The Marginalian
The Marginalian

Jerome by Heart: A Tender Illustrated Celebration of Love Beyond Labels

Jerome by Heart: A Tender Illustrated Celebration of Love Beyond Labels

To love every fiber of another’s being with every fiber of your own is a rare, beautiful, and thoroughly disorienting experience — one which the term in love feels too small to hold. Its fact becomes a gravitational center of your emotional universe so powerful that the curvature of language and reality bends beyond recognition, radiating Nietzsche’s lamentation that language is not the adequate expression of all realities. The consummate reality of such a love is the native poetry of existence, known not in language but by heart.

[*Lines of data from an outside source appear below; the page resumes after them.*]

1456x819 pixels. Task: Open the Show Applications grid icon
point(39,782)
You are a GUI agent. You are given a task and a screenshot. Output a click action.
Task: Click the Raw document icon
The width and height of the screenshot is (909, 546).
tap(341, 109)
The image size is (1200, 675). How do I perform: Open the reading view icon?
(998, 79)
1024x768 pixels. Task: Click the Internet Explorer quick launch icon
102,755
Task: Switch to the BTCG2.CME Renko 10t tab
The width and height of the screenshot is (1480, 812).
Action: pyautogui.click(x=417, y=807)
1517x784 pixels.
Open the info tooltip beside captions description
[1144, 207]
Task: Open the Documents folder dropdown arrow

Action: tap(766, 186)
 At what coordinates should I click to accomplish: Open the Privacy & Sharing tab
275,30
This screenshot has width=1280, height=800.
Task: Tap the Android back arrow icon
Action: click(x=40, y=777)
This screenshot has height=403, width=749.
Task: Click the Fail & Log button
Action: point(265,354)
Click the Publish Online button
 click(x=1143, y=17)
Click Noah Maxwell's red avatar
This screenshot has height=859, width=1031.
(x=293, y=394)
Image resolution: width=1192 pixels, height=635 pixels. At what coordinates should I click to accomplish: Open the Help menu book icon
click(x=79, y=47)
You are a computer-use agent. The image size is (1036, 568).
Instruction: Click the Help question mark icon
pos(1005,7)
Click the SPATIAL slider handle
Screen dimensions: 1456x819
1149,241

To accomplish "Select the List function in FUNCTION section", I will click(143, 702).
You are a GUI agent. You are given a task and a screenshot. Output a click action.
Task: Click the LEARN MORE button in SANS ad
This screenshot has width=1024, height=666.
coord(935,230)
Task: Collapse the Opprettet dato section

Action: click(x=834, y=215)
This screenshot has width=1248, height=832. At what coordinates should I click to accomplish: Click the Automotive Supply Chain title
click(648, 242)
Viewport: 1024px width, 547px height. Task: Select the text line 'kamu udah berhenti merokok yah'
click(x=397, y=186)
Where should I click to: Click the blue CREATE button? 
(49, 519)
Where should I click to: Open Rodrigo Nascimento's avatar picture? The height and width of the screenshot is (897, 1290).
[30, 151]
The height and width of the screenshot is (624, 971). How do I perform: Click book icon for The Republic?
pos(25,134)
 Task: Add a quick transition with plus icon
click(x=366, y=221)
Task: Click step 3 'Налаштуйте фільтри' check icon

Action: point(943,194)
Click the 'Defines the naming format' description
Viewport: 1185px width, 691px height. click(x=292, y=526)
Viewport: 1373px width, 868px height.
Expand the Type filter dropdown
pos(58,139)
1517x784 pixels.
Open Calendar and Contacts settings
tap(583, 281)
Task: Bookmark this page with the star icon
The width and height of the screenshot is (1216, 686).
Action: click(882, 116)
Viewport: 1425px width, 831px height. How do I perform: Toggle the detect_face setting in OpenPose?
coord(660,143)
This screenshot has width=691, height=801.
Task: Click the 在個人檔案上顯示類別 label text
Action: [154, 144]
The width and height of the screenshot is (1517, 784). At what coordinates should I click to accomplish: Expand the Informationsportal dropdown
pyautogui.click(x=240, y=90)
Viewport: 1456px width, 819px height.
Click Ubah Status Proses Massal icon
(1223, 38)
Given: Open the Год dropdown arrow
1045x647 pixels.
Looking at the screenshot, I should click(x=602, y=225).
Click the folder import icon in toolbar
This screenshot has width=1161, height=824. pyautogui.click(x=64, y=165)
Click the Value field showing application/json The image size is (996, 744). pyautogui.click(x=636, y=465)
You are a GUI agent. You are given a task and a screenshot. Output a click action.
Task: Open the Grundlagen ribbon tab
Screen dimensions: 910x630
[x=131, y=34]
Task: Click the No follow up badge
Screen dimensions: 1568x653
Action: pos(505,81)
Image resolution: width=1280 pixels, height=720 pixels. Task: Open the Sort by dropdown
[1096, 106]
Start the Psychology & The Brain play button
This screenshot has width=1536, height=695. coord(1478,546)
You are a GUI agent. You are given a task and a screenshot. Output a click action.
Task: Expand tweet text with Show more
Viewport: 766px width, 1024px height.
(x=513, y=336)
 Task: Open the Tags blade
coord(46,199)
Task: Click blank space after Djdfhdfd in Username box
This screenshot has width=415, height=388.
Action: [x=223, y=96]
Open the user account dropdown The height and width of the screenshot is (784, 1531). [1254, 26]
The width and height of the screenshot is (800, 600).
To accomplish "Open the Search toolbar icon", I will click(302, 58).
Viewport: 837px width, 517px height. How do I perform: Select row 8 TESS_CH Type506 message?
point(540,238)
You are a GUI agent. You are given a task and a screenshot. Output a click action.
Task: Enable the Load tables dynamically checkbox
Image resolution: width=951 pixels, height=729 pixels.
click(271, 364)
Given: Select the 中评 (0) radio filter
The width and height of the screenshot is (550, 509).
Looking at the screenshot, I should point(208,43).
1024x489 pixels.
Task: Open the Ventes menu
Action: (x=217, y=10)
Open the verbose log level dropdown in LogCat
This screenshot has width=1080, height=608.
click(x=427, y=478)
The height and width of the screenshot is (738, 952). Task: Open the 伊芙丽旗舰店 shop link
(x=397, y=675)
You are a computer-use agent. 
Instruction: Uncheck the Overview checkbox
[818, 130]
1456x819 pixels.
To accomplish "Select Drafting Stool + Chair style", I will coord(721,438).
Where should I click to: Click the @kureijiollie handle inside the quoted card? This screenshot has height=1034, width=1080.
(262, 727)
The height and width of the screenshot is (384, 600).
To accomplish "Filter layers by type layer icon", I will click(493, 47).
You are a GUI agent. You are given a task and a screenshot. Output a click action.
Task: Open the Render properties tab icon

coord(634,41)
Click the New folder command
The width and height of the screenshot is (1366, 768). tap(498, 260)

The uncontainable, unclassifiable beauty of such love is what French writer Thomas Scotto explores with great tenderness in Jerome by Heart (public library), translated by Claudia Bedrick and Karin Snelson, and illustrated by the ever-wonderful Olivier Tallec — the story of a little boy named Raphael and his boundless adoration for another little boy, Jerome, which unfolds in Scotto’s lovely words like a poem, like a song.

He always holds my hand.
It’s true.
Really tight.

Jerome always sees Raphael from far away, shares his snacks with him, and pairs up with him on school trips to the art museum. Under Tallec’s sensitive brush, we see them standing side by side, peering into a painting together — a sweet embodiment of Antoine de Saint-Exupéry’s assertion that “love does not consist of gazing at each other, but in looking outward together in the same direction.”

That’s why I love Jerome.

It doesn’t bother me at all.
Raphael loves Jerome.
I can say it.
It’s easy.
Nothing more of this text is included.